The following day, Saturday, brought us to Mûang Lūang, the largest and most important place in the valley and the southernmost of the old Sipsawng Pannā confederacy. The valley population is wholly Lû. There is scarcely a Ngīu (Western Shan) to be found east of the Keng Tung watershed. Here were the best roads we had seen anywhere in Farther India, with a real arched bridge of stone across the stream at the entrance to the city. Early next morning we were awakened by a noisy crowd about our tent, anxious to see us. It was the great market day, so, instead of attempting a regular service in camp, we chose the market-place. There, whether reading or speaking, we always had some attentive listeners.
On Monday our road lay for many miles along the summit of a low ridge on which at intervals were fifteen large villages, just at the edge of the long fertile plain, where are the rice-fields that feed the country. I never saw in all my touring anything quite to equal that row of villages. It seemed too bad to pass through so many without even stopping.
GROUP OF YUNNAN LĀO
On the fourth day from Mûang Lūang we reached Chieng Rung, the limit of our northward journey. Its location is strikingly beautiful, on a high steep bluff overlooking the Mê Kōng River, which sweeps in a majestic curve about its base. It is in Chinese territory, and is ruled by a Chao Fā appointed from Yunnan. An officer from Yunnan was there at the time collecting tribute. The influence of the English was already felt there. Mûang Chê, to the west, had rebelled against the Chao Fā, who thereupon sent out an expedition which captured and brought away some three hundred families of the inhabitants. But England cannot allow border warfare to go on along her frontier. An English officer appeared on the scene, and the thing was stopped.

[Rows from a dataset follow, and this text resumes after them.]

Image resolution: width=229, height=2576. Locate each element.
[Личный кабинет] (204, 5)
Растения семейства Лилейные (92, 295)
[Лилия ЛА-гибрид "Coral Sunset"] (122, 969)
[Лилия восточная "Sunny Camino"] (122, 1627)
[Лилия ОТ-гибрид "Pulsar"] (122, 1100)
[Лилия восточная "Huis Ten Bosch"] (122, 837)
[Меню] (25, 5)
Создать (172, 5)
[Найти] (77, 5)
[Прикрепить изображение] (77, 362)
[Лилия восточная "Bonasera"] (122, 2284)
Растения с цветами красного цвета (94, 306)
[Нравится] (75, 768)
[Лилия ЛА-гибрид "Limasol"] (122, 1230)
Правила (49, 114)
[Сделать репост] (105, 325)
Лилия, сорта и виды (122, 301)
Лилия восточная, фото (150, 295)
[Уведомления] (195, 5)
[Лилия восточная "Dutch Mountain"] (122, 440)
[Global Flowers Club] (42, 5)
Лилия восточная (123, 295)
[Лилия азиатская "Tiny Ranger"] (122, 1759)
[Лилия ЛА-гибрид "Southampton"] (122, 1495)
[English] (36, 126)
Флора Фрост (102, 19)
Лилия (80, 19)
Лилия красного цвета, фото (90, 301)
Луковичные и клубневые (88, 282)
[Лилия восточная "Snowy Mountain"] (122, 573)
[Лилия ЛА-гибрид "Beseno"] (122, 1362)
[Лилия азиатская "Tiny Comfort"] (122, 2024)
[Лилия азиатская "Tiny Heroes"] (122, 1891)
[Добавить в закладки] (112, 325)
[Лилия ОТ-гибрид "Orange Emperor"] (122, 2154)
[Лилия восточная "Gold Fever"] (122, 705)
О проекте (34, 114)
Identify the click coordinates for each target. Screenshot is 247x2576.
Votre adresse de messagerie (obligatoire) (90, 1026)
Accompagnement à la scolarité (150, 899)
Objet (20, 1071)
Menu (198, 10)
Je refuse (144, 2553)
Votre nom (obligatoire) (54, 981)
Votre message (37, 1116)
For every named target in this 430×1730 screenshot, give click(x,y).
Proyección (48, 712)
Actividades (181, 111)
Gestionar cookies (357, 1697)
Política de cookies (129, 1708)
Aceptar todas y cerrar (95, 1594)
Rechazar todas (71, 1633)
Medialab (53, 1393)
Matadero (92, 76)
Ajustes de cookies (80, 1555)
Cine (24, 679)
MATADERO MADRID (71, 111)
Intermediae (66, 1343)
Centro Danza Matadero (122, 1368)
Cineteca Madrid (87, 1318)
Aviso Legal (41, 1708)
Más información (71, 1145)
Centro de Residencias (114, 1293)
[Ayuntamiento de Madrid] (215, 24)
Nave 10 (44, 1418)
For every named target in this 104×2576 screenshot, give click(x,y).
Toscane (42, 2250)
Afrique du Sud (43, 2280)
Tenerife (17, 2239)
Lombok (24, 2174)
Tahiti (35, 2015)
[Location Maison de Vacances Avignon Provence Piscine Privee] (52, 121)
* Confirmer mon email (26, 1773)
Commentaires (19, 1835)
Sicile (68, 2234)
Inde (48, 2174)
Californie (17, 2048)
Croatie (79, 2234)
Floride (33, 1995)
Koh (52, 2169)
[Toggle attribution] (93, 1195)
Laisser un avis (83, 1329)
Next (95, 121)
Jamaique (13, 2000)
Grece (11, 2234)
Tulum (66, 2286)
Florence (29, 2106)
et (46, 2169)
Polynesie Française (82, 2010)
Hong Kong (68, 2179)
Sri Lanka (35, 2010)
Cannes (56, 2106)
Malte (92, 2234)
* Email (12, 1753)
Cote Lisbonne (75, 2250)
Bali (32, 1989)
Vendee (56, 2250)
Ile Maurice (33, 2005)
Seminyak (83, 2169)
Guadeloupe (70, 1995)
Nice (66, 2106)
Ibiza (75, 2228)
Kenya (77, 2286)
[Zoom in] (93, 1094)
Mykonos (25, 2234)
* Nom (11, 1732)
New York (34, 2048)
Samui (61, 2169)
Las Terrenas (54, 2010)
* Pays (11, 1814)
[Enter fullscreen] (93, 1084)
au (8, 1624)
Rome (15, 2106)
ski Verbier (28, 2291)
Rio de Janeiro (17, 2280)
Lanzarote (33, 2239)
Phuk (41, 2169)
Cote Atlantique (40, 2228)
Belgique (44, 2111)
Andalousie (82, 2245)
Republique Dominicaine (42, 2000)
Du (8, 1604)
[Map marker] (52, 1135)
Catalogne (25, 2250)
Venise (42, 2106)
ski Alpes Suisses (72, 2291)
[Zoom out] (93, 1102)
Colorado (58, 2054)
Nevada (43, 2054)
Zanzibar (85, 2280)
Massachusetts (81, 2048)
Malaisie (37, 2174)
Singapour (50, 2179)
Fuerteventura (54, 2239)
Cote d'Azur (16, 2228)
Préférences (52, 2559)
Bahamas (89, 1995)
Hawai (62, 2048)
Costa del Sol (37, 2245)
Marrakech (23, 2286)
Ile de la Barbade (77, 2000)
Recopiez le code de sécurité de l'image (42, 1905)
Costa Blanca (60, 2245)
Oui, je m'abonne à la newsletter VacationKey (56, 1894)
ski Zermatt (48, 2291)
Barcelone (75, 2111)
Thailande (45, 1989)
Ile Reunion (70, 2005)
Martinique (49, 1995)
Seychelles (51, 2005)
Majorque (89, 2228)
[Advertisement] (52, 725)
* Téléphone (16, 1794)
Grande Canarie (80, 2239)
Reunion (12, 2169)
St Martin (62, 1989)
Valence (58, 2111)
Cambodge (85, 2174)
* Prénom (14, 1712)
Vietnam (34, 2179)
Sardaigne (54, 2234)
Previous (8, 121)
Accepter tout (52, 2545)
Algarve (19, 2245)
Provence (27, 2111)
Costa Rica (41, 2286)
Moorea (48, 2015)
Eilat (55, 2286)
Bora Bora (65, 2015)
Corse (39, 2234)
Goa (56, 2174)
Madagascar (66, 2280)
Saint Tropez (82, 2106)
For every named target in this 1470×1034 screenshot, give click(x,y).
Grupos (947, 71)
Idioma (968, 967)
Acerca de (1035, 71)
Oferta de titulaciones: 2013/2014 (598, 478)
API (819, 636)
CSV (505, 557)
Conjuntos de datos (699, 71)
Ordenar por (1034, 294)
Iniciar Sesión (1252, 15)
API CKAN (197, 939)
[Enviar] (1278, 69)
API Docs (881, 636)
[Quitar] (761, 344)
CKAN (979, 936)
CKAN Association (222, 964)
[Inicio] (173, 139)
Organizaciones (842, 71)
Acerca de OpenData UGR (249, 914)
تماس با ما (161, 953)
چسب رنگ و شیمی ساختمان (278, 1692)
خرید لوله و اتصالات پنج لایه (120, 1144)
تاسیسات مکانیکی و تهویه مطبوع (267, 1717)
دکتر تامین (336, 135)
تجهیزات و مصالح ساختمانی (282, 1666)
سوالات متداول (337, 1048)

At Chieng Rung we were still in the midst of an area of Lāo-speaking people—an area which extended far beyond on every side. I gave a portion of Scripture to a Lû whose home was ten days’ journey northward; and others to men from as far to the east and to the west.
We had an interview with the Chao Fā by previous appointment. At the door the officer suggested that we pull off our shoes. We replied that it was not our custom, and was unnecessary. He looked very doubtful, but said no more, and we walked in. The Chao Fā received us courteously. We took him to be a man of no great strength of character, about forty years of age, and somewhat weakened by the use of opium. He asked whether we had not some antidote to enable him to stop its use. He listened attentively to our statement of the object of our coming, and said, “You are merit-makers, and that is a good work.”
When we called at the court, the presiding officer had a wise suggestion as to how we might further our purpose and establish our religion in the place—a suggestion evidently not originating with himself, but from a higher source. “The favour of the Chao Fā,” said he, “will be necessary and all-sufficient. I see you have a fine elephant. Just make a present of him to the Chao Fā. He will be delighted, and your road will be all smooth.” I told him that I was an old man, far from home, and dependent on the elephant. So I could not part with him. This same suggestion was pressed upon us several times afterwards, by the highest officials, and quite up to the hour of our departure; though its form was modified from a gift to a sale. I became at last a little anxious about the result, and was somewhat relieved when we actually got away without loss of the elephant.
I may mention at this point an incident of this trip which never came to my knowledge till thirteen years later, showing how we were providentially spared from what would have put a sudden and tragic end to our tour and to our lives. When Dr. S. C. Peoples and Dr. W. C. Dodd were in Keng Tung in March, 1907, the presiding officer of the Court told them that he had met Dr. McGilvary and Mr. Irwin on their way to Chieng Rung; that when the people of Chieng Rung first heard that some foreigners from the south were en route to their capital, they planned to kill and plunder them. But when they saw that the foreigners rode elephants and were accompanied by carriers, they decided that this was probably the advance guard of a formidable army, which it might not be well to attack. And then, he said, the kindness of the missionaries so completely won their hearts, that all thought of murder and plunder was given up.
Our return was to be through the region to the east of the Mê Kōng. Its northern cities still belonged to the Sipsawng Pannā. But the rest of it was territory recently ceded by Siam to France. The governing race—the people of the plains—were everywhere Tai, speaking the Lāo language and using the Lāo literature. On its mountain ridges dwelt numerous hill-tribes, especially the Kamu and the Lamēt.